69 遺された言葉
修一は、自ら命を絶つことを選んでいた。彼の遺書は、誰か特定の人物に宛てたというよりも、自分自身に言い聞かせるように綴られたものだった。そこには、深い悲しみと、絶望的な諦念が滲んでいた。
彼が死を選んだ理由は、ただ一つ。自分が愛した女性を守ることができなかったという、拭い去れない無力感と自己嫌悪からだった。
最初の恋人である月美は、修一の目の前で自死を選んだ。そして、次に心から愛した葵は、彼のもとを去っていった。
愛する人を守るために、彼は常に自身の感情を殺し、相手の全てを受け入れるという形で尽くしてきた。
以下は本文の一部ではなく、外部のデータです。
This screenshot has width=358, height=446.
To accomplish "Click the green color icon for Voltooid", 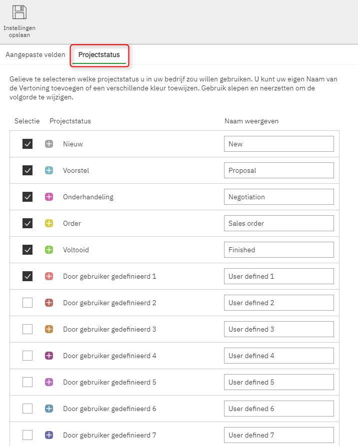I will (x=49, y=250).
それが、彼が信じていた唯一の愛し方だった。しかし、その守り方が、もはや現実とずれており、大切な人の心を繋ぎとめることができないという事実に気づかされた時、修一は完全に打ちのめされた。
「俺ではダメなんだ…」
その言葉が、修一の心の奥底に深く突き刺さっていたのだろう。彼は、自身の存在そのものが、愛する人たちを不幸にするのではないかという、根源的な絶望に囚われていた。そして、遺書の最後の言葉は、彼の最期の願いを綴っていた。
「守れなかった自分が言うのも憚られるが、葵には必ず幸せになってほしい」
その言葉は、自ら命を絶つ直前まで、修一の心が葵の幸せだけを願っていたことを示していた。彼が抱えていた痛みの深さと、それでも葵を愛し続けた無償の心が、その遺書には刻まれていたのだ。